The New Earth Chronicle
Blog Post #15: The Gift of Four Hands—A Chicken Mansion and a Friendship
March 30, 2026
Yesterday, I went to town for groceries. What once cost around $200 now rang up at $444. The checkout woman looked at the total and said, “In numerology, that means ‘keep going.’” I smiled. We listen to messages wherever they come.
On the way back up the mountain, I picked up three packages for a neighbor—they’d been sitting in the community bin. I hadn’t seen them in a while, and it felt like a good excuse to stop by. So I stopped my SUV by their place and walked up, packages in hand.
One of the couple was there, he sat down on some steps outside while I stood and we talked. He shared what was going on in their household, and I filled him in on the wood project—how it was coming along, how grateful I was for the help I’d had. Then I mentioned the next big thing on my list: finishing the “chicken mansion.”
A few years ago, another dear neighbor friend—a master carpenter who grew up in these mountains, who knew everything about building and survival—took me under his wing. He let me be his assistant, showed me how to frame, to level, to trust my hands. The chicken mansion was his masterpiece: a tall, solid structure with a gorgeous sloping roof, perched on the slope just above my home. Plumb and level, even on that uneven ground.
He’s in spirit now. But the building stands.
There are still things to finish: windows to install, insulation to measure and place, flooring to choose and install, a little chicken door to mount, perches for the hens, maybe some inside partitions. And fencing. Always the fencing—the part I’ve never quite mastered.
I told my neighbor about the fencing, laughing a little at my past attempts. The post hole digger that felt like it needed a six-foot frame to use properly. The fence that was too short, the bear who helped himself to the corn, the possum who feasted on the veggies. “That’s an area where I could really use some help,” I admitted.
And then he said something that shifted everything.
He and his partner have been wanting chickens too, but his partner isn’t comfortable with them. “But I’d love to help you finish yours,” he said. “I’ve got some building chops.”
We started talking about the work: the fencing, the insulation, the windows. He’s stronger than I am, enjoys building, and—like me—finds satisfaction in making things whole. The idea of tackling the chicken mansion together, four hands instead of two, felt like a door opening.

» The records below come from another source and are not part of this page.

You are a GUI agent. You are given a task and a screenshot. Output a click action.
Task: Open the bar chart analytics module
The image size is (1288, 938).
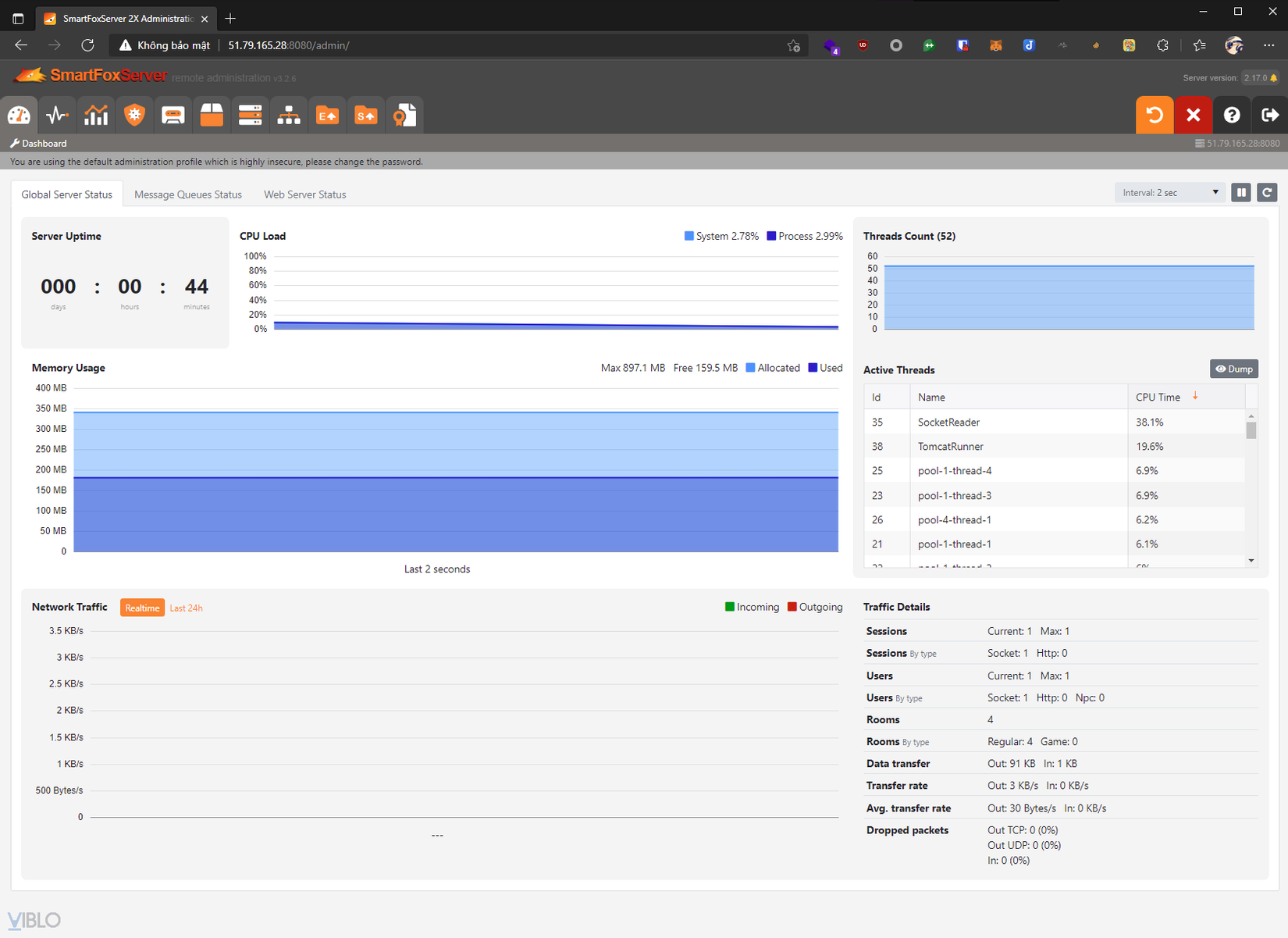96,116
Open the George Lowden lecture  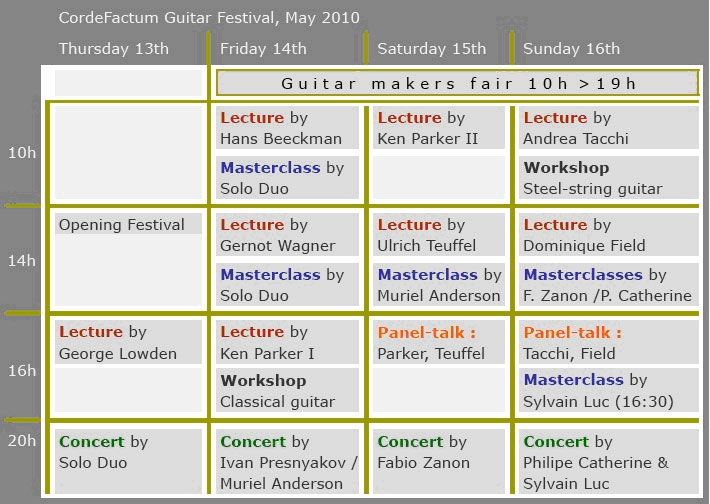tap(128, 342)
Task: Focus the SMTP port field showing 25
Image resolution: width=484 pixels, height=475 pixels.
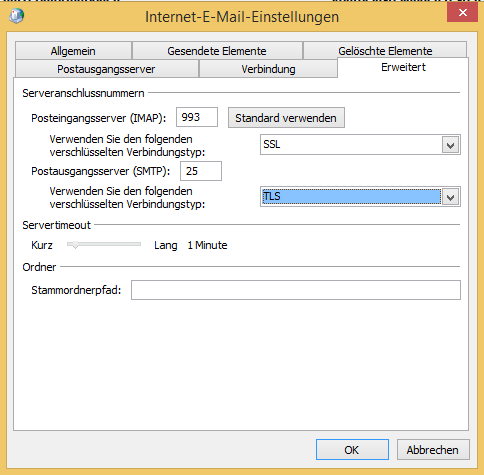Action: pos(201,171)
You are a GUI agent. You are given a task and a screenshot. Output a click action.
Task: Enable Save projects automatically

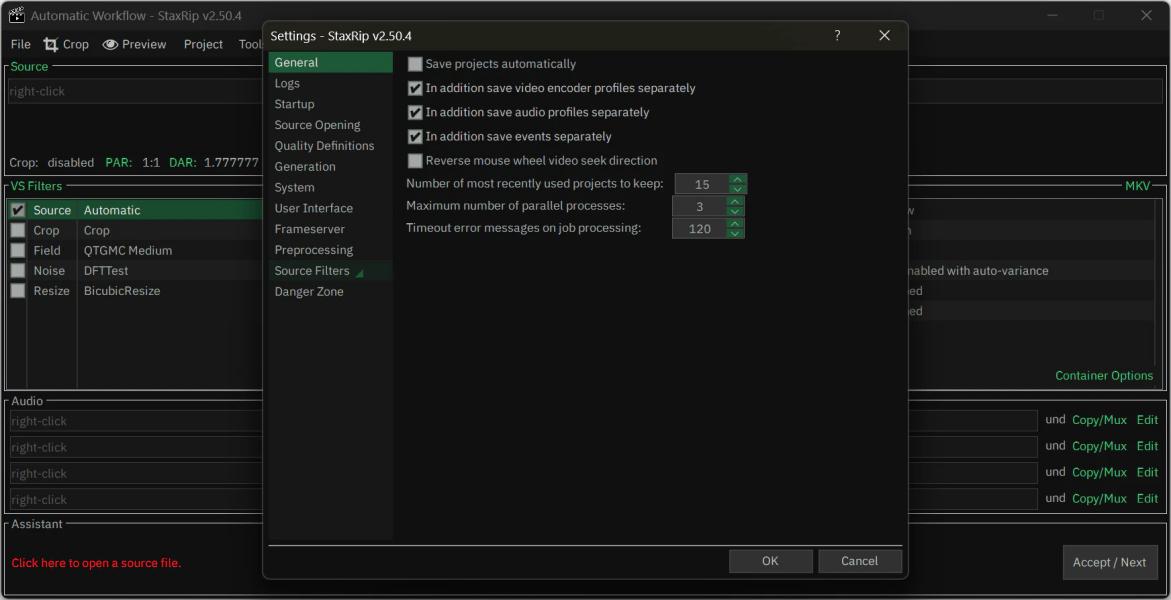click(415, 64)

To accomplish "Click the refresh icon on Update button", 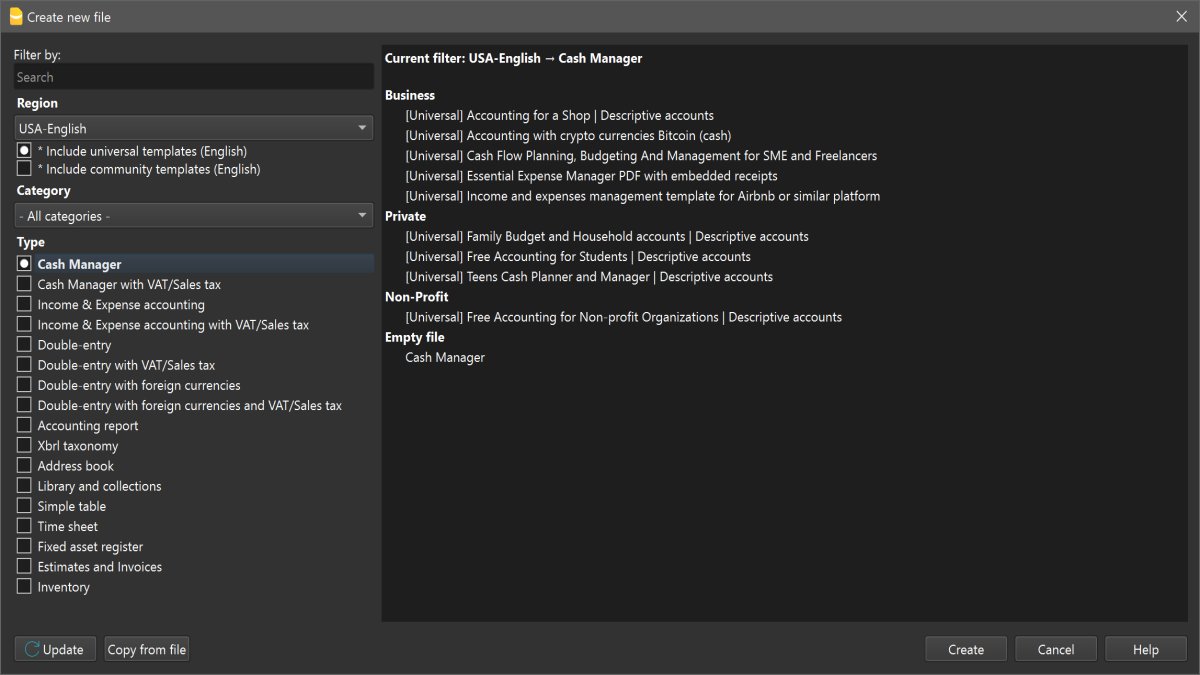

I realized something in that moment. I love my solitude on the mountain; I thrive on it. But the other day, when a different friend came to help with the wood harvest, I’d felt something I hadn’t expected: the warmth of shared work. The fun of it. The way two people with different skills can do more than either could alone.
Now here was another neighbor, offering the same gift. And this time, it wasn’t just about the work. It was about finishing something that another dear friend—the one who taught me so much—had started. There’s a sweetness in that, a continuity that feels almost sacred.
We talked about how, once the hens are laying, I’d share eggs with them. And they’d help with completing the new chicken home, as they could. It felt less like a transaction and more like a deepening of the quiet community we’ve been building, one small exchange at a time.
I thought about how the world is shifting. The groceries cost twice what they used to. The news from the Middle East, from the Strait of Hormuz, from the places where war is burning—it’s heavy. I pray for protection for everyone caught in it.
But here, on this mountain, something else is being built. Not a fortress against the world, but a small model of what the New Earth might look like: people helping people, finishing what was started, sharing what they have, listening to the messages that come—whether from a checkout total or a neighbor’s offer.
The chicken mansion will get done. The fencing will go up. The hens will come, and they’ll be part of our little family, and we’ll thank them every day for their eggs, and protect them from the predators that roam these woods, and let them live out their natural lives when they’re done laying.
And when the eggs are ready, we’ll share them with the neighbor who helped make it possible. Because that’s how it works here. Not through grand plans, but through small, open hands.
I paused today, looking out over the mountain. The dogwoods are starting to bloom. The air is soft. In other parts of the world, there is destruction. But here, there is this: a half-finished building, a neighbor’s offer, a deep gratitude for the life we get to live.
A little sign I keep in my workshop says: Love God with all your heart. Love your neighbor as yourself.
I’m learning what that means. Not in theory. In wood and nails and fencing and eggs.